Homeland (Blu-ray Review)

Homeland is an espionage drama series, with psychological thriller elements that pulls together a lot of ideas surrounding counterterrorism, paranoia, prisoners of war, damaged personas, and what it means to be a hero.  I missed Homeland during its initial run on Showtime last fall, so I was happy to be able to catch up with in on Blu-ray, before the start of the second season.  Given all the critical acclaim the series received, it came as no surprise to me that Homeland is easily one of the best new dramas currently on TV.  The series resembles something of a mix between The Manchurian Candidate, The Conversation, and 24, with a very well plotted out season that is full of twists and turns, not to mention strong lead performances and great thrilling elements throughout.  Now Homeland’s first season is available for all to check out on Blu-ray.  Continue on to learn more about this release.

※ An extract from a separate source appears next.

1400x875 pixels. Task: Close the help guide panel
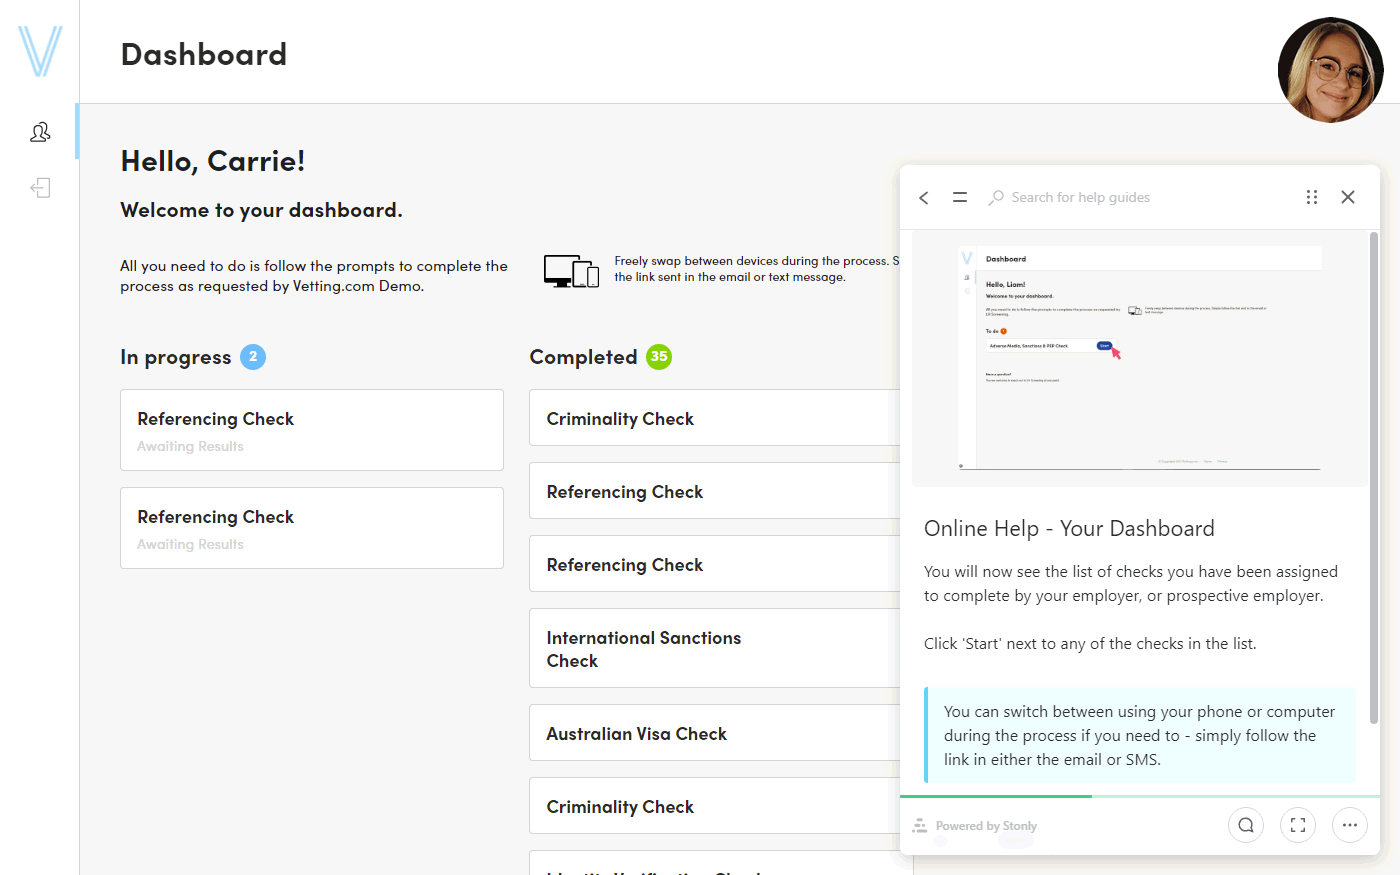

The series follows two lead characters on two sides of the same situation.  Carrie Mathison (Claire Danes) is a CIA operations officer, currently working in the CIA’s Counterterrorism Center in Langley, Virginia.  She has been reassigned to this location, following an unauthorized operation that led her to learning a key piece of information – an American prisoner of war had been turned by Al-Qaeda.  Ten months after learning this information, a U.S. Marine Sergeant, Nicholas Brody (Damian Lewis), is rescued from capture in Iraq, after having been reported as missing in action for eight years.  Brody is quickly recognized by everyone as a war hero, but Carrie is convinced that the information she has previously received is directly related to Brody.  She immediately sets up unauthorized surveillance around Brody, trusting only a few people to help her in this secret investigation.  Chief among those Carrie can trust is her mentor, Saul Berenson (Mandy Patinkin), who is willing to overlook the illegal aspect of this investigation for the sake of having enough belief in Carrie’s skill as a CIA Operative.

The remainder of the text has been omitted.